Lo cofrade aterriza en la cultura pop: Playmóbil, juegos de mesa y hasta camisetas de fútbol de hermandades El ‘merchandising’ de la Semana Santa va más allá de las estampitas y se convierte en fenómeno social Playmóbil para recrear procesiones; calcetines con imágenes de tallas de pasos; cromos para completar álbumes de hermandades; camisetas con llamadas de capataces a la cuadrilla de costaleros; equipaciones de fútbol de cofradías y bandas de música; juegos cofrades como el Trivial, el Quién es Quien, el Party o el Uno… La Semana Santa andaluza atraviesa un fenómeno de desacralización que, de la mano de las redes sociales, ha convertido lo cofrade en un fenómeno mainstream, como una respuesta lógica a las demandas de la generación Milenial -o generación del mollete, en palabras del politólogo Jesús Jurado-, que vive las tradiciones de una manera natural y que reivindica esta festividad, los Carnavales, el Rocío o la receta del puchero como una forma de cohesión social absolutamente desacomplejada y vacía de prejuicios, que se ha afianzado y extendido gracias a las redes sociales. Así se explica este bum de la mercadotecnia cofrade, asumido casi de manera innata por los andaluces, pero que también está empezando a calar en provincias con gran arraigo de la Semana Santa, como Valladolid, Palencia o Zaragoza, que ya han pedido a muchos de los empresarios que se han especializado en este sector que repliquen sus productos y los adapten a sus respectivas idiosincrasias y tradiciones.

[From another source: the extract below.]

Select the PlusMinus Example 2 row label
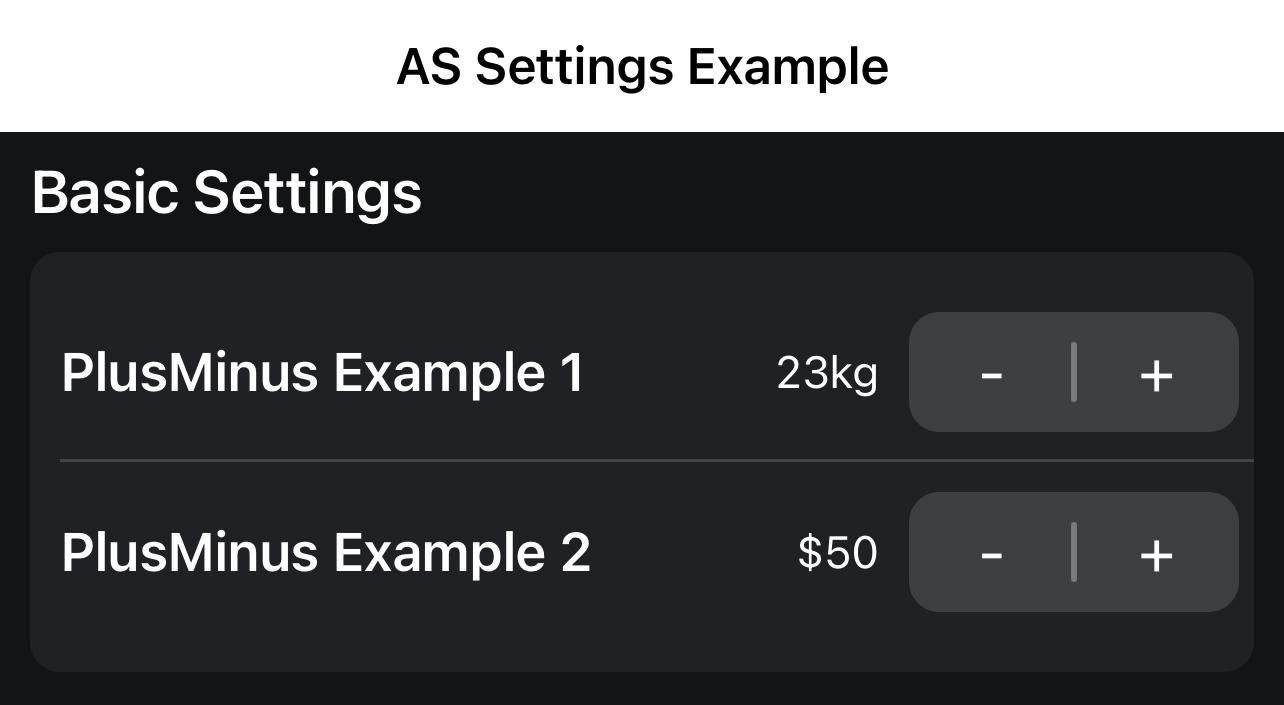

“Las cofradías han llegado al nivel de la cultura popular. Aunque sigue habiendo algún estrato social que considera las hermandades como algo rancio, ha trascendido de la idea de que son algo vedado a señores de derechas ultracatólicos, y en Andalucía ya es un movimiento social, que mueve a mucha gente”, señala Francisco Cristófol, consultor especializado en comunicación corporativa y autor de distintos trabajos de investigación sobre el fenómeno de las estrategias de márketing y las hermandades.
Detrás de todo fenómeno social siempre hay un fenómeno económico. Un nexo que percibió nítidamente Juan Carlos Ramos Picchi desde el mostrador de una tienda de souvenirs en el barrio de Triana.
“A la gente por su pasión le da igual gastarse el dinero y las tradiciones son una pasión, aquí con la Semana Santa, los Carnavales de Cádiz, la Feria de Sevilla, el Rocío…, pero también en Valencia con las fallas”, señala Javier Ayala, que junto con Ramos fundó Pepe Pinreles, una marca que diseña calcetines con motivos, imágenes y símbolos de esas fiestas andaluzas, de equipos de fútbol -sobre todo el Sevilla, Betis y el Cádiz- o con guiños a la actualidad, con un punto de humor irreverente que los ha consolidado. Pepe Pinreles demostró hace ocho años que la desacralización de lo cofrade –“con respeto siempre, porque conocemos a nuestro público”, puntualiza Ayala- lejos de provocar rechazo, generaba demanda, hasta el punto de que sus calcetines se venden a través de la web en toda España.
Lanzaron después los álbumes de las Holy Cards, cromos con imágenes de la Semana Santa, que en principio iba destinado a un público infantil, pero que empezó a ser consumido por esa generación mollete. “Lo compraban los padres de 40 o 50 años, porque tenía un punto de coleccionismo”.